Defendant’s arguments that the evidence was insufficient to sustain a conviction and that the sentence was unreasonable fell flat. Rucker also argued that trial counsel was ineffective because trial counsel stipulated that Alvarez’s testimony at Rucker’s sentencing contributed to a 24-month increase in Rucker’s sentence and that trial counsel failed to move for a judgment of acquittal at the close of evidence. These claims ultimately failed, too.
Before reaching the ineffective assistance claims, the Court correctly noted that ineffective assistance of counsel claims are “ill-suited to resolution on direct appeal, as it typically requires evaluation of the circumstances that confronted counsel and the reasoning that informed his decisions and defense strategy. E.g., United States v. Jones, 635 F.3d 909, 916 (7th Cir. 2011). Consequently, a “defendant who presents an ineffective-assistance claim for the first time on direct appeal has little to gain and everything to lose,” United States v. Taylor, 569 F.3d 742, 748 (7th Cir. 2009) (quoting United States v. Cooke, 110 F.3d 1288, 1299 (7th Cir. 1997)), as the record is unlikely to lend sufficient support to such a claim, and by raising it on direct appeal, the defendant will be foreclosed from pursuing the same claim on collateral review, e.g., United States v. Wallace, 753 F.3d 671, 676 (7th Cir. 2014).”
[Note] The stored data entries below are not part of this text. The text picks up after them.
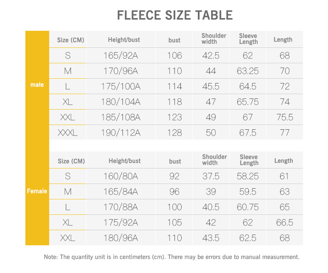Select the female table Size (CM) header
This screenshot has height=273, width=328.
(x=71, y=161)
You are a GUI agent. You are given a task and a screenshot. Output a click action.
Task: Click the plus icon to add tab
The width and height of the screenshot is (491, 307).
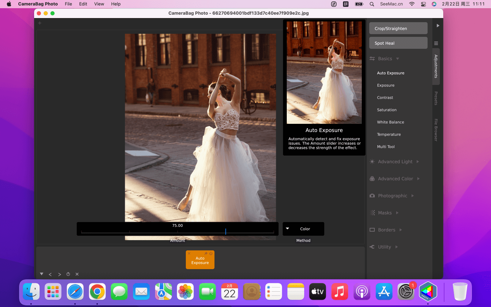click(40, 23)
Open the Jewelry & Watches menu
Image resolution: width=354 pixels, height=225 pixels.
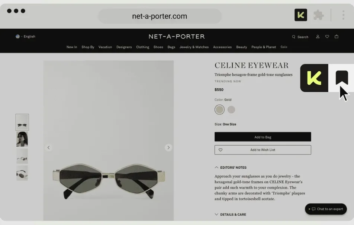tap(194, 47)
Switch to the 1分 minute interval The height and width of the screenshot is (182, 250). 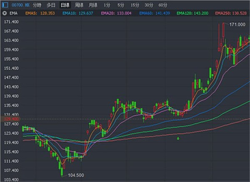click(x=107, y=5)
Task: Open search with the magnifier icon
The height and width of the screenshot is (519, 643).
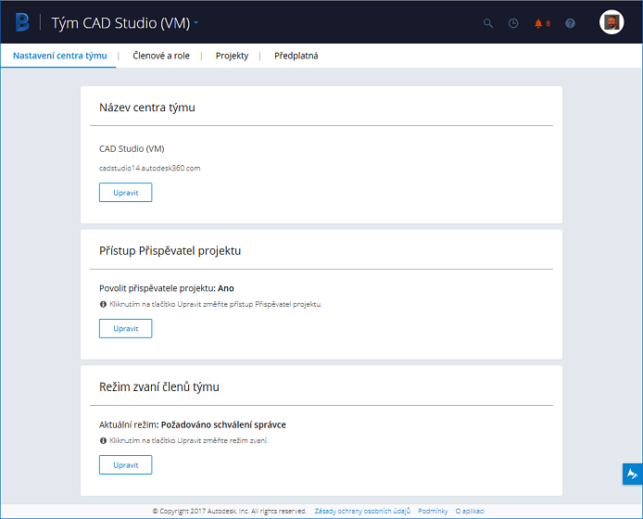Action: (x=488, y=23)
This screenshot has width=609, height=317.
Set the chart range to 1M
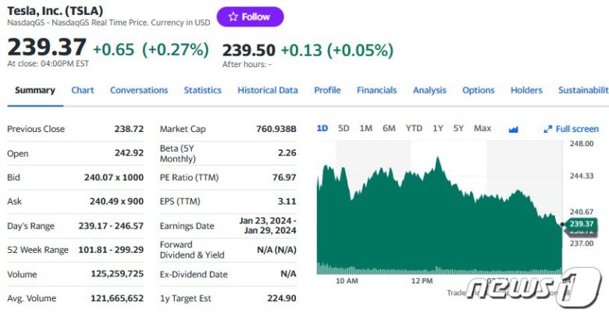pyautogui.click(x=365, y=128)
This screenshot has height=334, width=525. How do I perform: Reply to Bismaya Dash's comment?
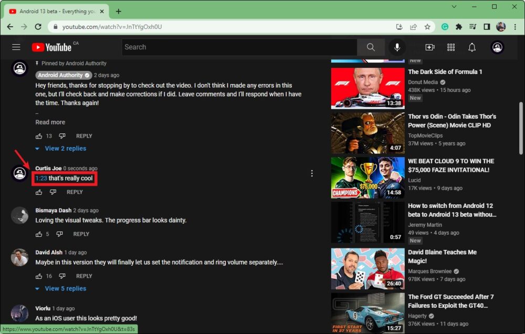click(81, 234)
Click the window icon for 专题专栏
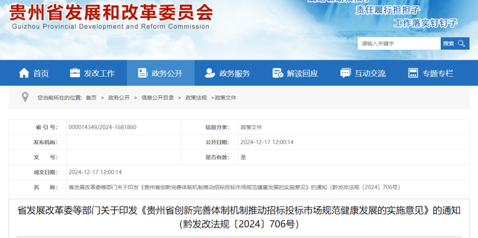 coord(413,73)
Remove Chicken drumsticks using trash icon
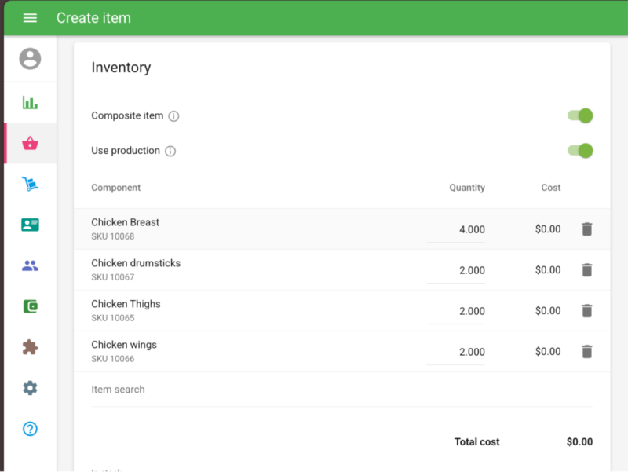 (586, 270)
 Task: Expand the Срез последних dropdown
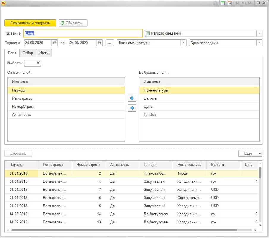(x=259, y=43)
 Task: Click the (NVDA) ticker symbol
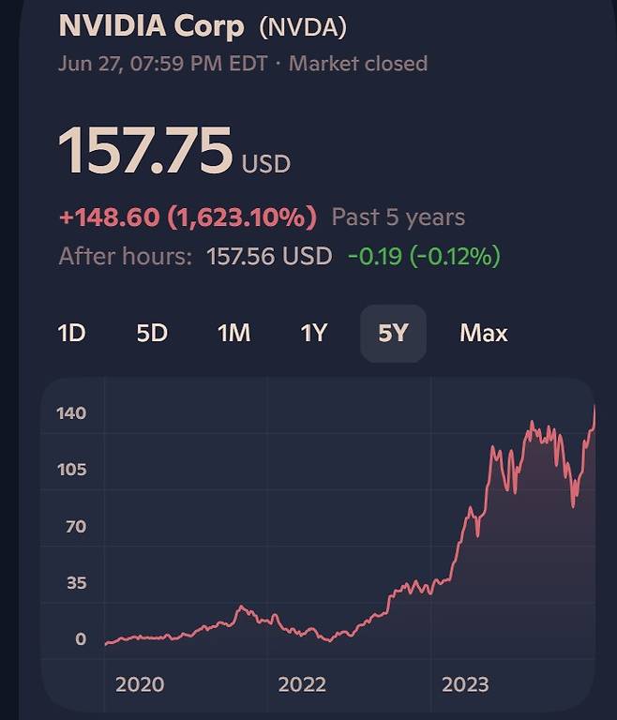[302, 27]

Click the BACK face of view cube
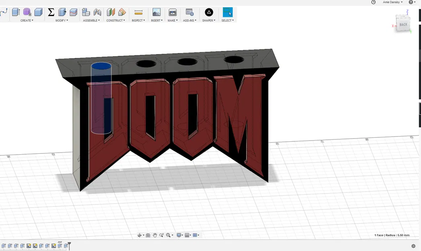click(403, 24)
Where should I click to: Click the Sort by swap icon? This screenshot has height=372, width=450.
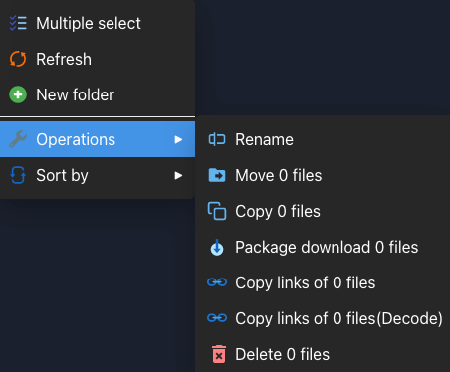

Despite the veiled warning from the Court at oral arguments, Rucker also raised the ineffective assistance claim on direct appeal. Consequently, the Court considered it and rejected it because its review of the evidentiary support for the claim was limited to what was in the trial court record (even though ineffective assistance claims usually allege error that occurred outside of the record). The Court was therefore hamstrung by the record and denied the claim. Unfortunately for Rucker, because this claim has already been adjudicated, it is res judicata for purposes of a §2255 petition, where the defendant could have fleshed out these claims with affidavits and other evidence that was not in the trial court record before the court.